Scottish income tax rate to remain the same next year

Scottish finance secretary, John Swinney has ruled out any increase in Scottish income tax rates when Holyrood receives its new financial powers in 2016.

Passed under the previous British coalition government, Holyrood will be given limited powers over income tax rates in Scotland next April under the 2012 Scotland Act.

The Treasury will deduct from the Scottish block grant a sum equivalent to the product of 10p worth of income tax north of the border.

Mr Swinney has since had the choice of setting a Scottish Rate of Income Tax (SRIT), which could either be lower, higher or the same as the 10p that has been deducted.

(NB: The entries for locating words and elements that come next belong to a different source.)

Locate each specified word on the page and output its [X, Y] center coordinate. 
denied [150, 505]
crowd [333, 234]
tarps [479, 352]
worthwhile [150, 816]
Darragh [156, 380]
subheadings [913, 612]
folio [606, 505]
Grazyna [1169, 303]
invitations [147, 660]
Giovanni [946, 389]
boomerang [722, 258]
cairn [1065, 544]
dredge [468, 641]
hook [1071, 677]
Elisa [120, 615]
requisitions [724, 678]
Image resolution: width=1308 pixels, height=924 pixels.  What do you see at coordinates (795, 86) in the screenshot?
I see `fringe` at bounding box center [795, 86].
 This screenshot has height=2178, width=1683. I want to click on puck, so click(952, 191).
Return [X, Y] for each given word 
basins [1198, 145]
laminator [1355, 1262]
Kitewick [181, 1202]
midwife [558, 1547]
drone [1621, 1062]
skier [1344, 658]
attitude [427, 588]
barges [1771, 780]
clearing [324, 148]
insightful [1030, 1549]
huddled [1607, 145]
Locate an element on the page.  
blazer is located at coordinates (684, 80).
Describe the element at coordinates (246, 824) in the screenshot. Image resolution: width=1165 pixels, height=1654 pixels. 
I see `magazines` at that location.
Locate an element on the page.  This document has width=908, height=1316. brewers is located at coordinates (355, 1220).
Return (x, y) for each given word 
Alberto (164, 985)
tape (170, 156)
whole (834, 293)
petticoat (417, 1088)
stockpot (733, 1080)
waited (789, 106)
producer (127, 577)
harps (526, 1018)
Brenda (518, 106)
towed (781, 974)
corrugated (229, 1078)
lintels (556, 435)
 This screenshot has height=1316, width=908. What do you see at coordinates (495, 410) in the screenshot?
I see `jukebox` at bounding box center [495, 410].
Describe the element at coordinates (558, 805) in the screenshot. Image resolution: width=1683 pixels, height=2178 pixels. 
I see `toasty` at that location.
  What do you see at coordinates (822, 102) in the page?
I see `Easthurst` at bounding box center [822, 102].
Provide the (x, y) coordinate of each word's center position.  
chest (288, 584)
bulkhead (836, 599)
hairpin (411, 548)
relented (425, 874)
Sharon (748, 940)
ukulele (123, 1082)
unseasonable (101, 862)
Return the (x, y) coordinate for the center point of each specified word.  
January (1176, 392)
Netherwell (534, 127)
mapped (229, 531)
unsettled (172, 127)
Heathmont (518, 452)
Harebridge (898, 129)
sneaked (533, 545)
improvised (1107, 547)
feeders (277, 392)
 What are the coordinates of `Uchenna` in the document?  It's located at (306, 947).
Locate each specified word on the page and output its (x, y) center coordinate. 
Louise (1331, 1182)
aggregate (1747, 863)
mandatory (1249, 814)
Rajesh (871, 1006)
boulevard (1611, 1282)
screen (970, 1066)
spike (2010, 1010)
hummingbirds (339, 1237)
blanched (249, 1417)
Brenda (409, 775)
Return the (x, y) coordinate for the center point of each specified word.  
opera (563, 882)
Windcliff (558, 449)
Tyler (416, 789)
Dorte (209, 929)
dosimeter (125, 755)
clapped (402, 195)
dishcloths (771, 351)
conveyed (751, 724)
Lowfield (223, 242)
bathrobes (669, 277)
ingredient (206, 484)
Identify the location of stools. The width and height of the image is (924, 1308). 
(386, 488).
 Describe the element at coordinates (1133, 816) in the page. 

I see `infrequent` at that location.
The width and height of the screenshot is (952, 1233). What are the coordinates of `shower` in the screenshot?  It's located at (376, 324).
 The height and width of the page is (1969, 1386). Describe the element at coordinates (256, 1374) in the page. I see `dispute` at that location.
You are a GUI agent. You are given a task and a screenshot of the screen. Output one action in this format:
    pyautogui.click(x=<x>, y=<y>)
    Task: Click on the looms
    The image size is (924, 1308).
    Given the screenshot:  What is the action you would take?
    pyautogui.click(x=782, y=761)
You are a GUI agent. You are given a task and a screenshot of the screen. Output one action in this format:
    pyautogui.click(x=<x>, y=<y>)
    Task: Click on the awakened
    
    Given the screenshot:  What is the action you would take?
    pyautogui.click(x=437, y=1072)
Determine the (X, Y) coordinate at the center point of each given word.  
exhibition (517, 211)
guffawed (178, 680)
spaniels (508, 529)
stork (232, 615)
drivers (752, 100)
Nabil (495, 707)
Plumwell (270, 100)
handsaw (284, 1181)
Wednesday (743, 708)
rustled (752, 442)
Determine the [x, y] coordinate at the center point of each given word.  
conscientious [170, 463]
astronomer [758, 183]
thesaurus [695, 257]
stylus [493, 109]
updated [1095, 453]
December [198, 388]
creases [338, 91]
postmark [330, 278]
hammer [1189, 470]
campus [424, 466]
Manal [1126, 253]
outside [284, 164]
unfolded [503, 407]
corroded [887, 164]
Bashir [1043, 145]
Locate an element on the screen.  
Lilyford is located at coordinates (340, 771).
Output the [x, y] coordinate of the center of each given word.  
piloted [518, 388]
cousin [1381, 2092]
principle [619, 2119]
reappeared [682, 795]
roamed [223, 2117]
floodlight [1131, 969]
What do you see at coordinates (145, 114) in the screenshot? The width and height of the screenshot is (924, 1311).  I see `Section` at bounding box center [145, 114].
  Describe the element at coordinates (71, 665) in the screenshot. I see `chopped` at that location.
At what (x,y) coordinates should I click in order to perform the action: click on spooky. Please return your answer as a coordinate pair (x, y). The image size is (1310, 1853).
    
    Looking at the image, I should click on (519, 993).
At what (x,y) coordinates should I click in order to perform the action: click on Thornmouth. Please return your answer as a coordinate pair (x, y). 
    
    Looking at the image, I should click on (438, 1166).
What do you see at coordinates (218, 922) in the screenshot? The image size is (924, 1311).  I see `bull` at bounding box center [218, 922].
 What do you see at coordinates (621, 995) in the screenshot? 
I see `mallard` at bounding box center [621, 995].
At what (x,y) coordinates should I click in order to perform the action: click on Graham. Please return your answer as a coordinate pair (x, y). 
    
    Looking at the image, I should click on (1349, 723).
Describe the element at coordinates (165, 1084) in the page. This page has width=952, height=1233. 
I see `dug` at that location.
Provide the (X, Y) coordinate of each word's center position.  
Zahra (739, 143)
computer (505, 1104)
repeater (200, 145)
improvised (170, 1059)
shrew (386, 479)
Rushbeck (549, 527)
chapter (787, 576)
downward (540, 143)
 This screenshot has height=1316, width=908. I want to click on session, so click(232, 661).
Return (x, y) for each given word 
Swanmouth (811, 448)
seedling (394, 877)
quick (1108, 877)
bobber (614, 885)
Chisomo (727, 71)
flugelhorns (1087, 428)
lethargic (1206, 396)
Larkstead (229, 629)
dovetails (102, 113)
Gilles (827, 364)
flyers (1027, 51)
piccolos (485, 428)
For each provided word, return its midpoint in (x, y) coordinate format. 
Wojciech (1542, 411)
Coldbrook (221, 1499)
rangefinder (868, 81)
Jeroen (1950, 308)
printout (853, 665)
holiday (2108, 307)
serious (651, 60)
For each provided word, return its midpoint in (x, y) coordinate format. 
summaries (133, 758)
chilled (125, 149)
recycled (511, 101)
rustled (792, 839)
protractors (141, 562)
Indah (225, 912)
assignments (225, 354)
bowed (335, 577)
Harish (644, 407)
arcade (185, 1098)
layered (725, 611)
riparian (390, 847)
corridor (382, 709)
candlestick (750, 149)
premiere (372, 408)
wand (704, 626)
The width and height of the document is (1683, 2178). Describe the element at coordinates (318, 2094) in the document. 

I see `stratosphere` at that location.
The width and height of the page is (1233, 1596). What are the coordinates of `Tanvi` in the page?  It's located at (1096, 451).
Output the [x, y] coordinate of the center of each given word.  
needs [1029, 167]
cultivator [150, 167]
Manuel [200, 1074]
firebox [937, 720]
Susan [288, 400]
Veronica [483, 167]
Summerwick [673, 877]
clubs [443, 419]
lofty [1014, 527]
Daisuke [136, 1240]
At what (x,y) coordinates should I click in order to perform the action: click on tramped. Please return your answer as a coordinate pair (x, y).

The announcement was made during Mr Swinney’s draft budget to MSPs in the Scottish Parliament; during which he announced a tax rise on a number of second homes and buy-to-let properties via a new Land and Buildings Transaction Tax levy.

Mr Swinney told the Holyrood chamber: “I propose that the Scottish Rate of Income Tax will be set at 10p in the pound – the rate people pay this year will be the same rate that they will pay next year.

“I hope that from 2017/18 this parliament will have more flexibility in setting income tax rates.

“However, that will depend on reaching agreement on a new fiscal framework and final passage of the Scotland Bill.”

The finance secretary confirmed that the Scottish government would set out its longer term plans on SRIT ahead of the dissolution of the Scottish Parliament in March 2016.

He stated the aim was to focus on tackling inequality and boosting productivity in order to “create the foundations for a stronger and more inclusive economy”.